Still unable to believe that he was really home, he stared into the blazing fire. It all seemed like a dream. He looked across the room at the old grandfather clock, standing where it always had in the corner, and listened to its non-stop pendulum swing back and forth. The sound always used to calm him, but today the ‘tick tock, tick tock’ suddenly grated. It was too loud and heavy in his head, so much so that when Hannah came
into the sitting room with the tea he said, ‘How on earth did that clock in there keep going through the war, Mam? I’ve come home to the same old pit chimney, same old bus shelter, same old clock. Why, the whole of the village is untouched, it’s as if nothing’s happened at all!’
Luckily, Hannah had talked to some of the other folks in the village whose lads had come back from the war, and was prepared for him to be unsettled and disorientated. Some of the lads had terrible physical injuries, and others had them in the mind – and these were, of course, far harder to assess. She was grateful that her Tom was sound in his body, but worried about what might be going on in his head. All she knew was that he, like so many others, had been through a torment that would make his old life seem abnormal; it was going to take time for him to calm down. She also knew that she had to be careful what she said.
So, as casually as she could, she answered, ‘Like us all, lad, the clock kept on going, just as we’ve all had to, ah suppose. And we’ve had our moments, believe me!’ She sighed. ‘Anyway, let’s not worry about that old clock just now.

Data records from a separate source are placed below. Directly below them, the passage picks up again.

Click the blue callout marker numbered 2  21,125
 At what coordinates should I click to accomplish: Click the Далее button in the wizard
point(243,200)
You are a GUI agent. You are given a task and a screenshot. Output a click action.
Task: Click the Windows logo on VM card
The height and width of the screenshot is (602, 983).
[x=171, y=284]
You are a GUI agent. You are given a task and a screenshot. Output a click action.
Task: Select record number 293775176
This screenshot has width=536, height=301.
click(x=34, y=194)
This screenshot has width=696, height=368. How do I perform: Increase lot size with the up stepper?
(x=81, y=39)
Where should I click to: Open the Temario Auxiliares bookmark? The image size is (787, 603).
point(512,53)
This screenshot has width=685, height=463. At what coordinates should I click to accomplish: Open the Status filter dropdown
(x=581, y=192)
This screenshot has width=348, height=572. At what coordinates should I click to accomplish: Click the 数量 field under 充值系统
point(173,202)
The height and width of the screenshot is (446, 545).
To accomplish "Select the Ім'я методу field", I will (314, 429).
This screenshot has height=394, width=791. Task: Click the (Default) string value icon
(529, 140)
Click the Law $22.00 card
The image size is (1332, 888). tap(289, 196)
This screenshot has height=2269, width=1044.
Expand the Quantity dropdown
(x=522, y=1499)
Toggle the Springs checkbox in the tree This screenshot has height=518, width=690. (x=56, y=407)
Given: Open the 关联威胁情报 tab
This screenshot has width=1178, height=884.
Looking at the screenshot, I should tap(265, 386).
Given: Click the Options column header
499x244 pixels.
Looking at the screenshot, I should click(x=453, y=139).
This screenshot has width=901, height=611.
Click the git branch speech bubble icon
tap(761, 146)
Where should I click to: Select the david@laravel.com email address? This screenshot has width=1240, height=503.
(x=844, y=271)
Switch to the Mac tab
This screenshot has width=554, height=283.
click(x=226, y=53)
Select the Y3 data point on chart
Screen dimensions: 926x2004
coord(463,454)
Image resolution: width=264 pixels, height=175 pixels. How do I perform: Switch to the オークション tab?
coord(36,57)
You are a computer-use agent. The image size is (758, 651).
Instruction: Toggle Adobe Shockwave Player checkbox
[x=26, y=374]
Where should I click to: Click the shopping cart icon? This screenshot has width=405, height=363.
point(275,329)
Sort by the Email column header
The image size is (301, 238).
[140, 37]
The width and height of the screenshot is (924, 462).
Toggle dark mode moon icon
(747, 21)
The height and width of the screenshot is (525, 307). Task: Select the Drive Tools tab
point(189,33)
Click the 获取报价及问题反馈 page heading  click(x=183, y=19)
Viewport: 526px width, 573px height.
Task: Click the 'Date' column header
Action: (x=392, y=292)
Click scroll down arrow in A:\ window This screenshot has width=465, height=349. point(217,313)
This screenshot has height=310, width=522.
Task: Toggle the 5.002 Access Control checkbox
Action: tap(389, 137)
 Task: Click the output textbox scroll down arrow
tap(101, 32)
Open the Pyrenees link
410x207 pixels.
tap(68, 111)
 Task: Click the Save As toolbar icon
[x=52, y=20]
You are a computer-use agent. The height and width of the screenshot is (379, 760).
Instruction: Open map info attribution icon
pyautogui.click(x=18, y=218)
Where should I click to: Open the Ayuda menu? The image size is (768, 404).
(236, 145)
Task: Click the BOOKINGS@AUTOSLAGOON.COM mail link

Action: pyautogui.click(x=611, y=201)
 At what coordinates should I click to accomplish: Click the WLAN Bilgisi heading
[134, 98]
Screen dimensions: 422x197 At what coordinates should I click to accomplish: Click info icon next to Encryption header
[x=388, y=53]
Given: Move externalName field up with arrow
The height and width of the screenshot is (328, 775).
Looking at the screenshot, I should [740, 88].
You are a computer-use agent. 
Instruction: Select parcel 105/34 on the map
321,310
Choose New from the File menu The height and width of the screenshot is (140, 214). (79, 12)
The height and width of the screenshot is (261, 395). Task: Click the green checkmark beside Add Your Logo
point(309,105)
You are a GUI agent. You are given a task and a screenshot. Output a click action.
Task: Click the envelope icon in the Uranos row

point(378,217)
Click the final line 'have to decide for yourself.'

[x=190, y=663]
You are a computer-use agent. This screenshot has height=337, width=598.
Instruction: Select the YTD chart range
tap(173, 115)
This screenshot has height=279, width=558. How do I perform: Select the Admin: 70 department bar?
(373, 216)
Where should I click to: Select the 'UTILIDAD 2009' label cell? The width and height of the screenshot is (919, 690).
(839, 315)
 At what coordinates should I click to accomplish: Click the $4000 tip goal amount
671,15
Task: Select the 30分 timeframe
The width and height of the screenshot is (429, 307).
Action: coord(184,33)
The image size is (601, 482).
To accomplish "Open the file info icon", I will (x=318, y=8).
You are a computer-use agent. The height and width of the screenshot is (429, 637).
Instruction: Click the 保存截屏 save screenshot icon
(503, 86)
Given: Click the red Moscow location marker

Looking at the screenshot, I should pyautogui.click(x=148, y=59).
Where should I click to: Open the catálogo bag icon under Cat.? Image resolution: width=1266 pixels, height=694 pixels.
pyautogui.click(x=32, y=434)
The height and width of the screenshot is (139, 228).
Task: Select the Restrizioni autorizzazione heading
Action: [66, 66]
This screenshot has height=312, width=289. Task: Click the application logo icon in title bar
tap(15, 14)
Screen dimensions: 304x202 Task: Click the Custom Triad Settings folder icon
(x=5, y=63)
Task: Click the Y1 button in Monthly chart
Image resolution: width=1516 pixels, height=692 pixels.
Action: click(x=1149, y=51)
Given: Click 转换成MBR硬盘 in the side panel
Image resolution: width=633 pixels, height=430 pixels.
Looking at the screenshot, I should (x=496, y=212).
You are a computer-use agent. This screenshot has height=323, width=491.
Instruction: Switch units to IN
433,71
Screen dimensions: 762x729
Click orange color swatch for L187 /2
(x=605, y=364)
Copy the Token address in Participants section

Yer must be shattered, and yer’ll need ter get them damp clothes off before yer catch yer death of cold! Why don’t yer go up ter yer room?’ She added with a smile, ‘That’s still in the same place as well! And get some dry clothes on while yer there! But hurry up, because ah’m desperate ter have a good talk with yer before yer da gets in from work causin’ his usual trouble!’
Tom grinned at the thought of his da, and got up and
hugged Hannah again. He said, ‘OK, then, I’ll not be a minute.’ At the bottom of the stairs, he turned and looked at her. ‘It’s so good to be home, Mam. I can’t tell you what it’s been like out there.’
Close to tears, she replied lovingly, ‘No need, lad, not till yer ready.’ She made an effort to sound light-hearted, ‘Now you get up them stairs, and you’ll find all yer clothes where they always were an’ all. Let’s hope they still fit. Looks like yer’ve lost a bit of weight, mind! Then yer can come and sit by the fire while we have our cup of tea. So hurry up before it gets cold.’ She playfully shoved Tom further towards the stairs, adding, ‘Go on then, and be quick about it!’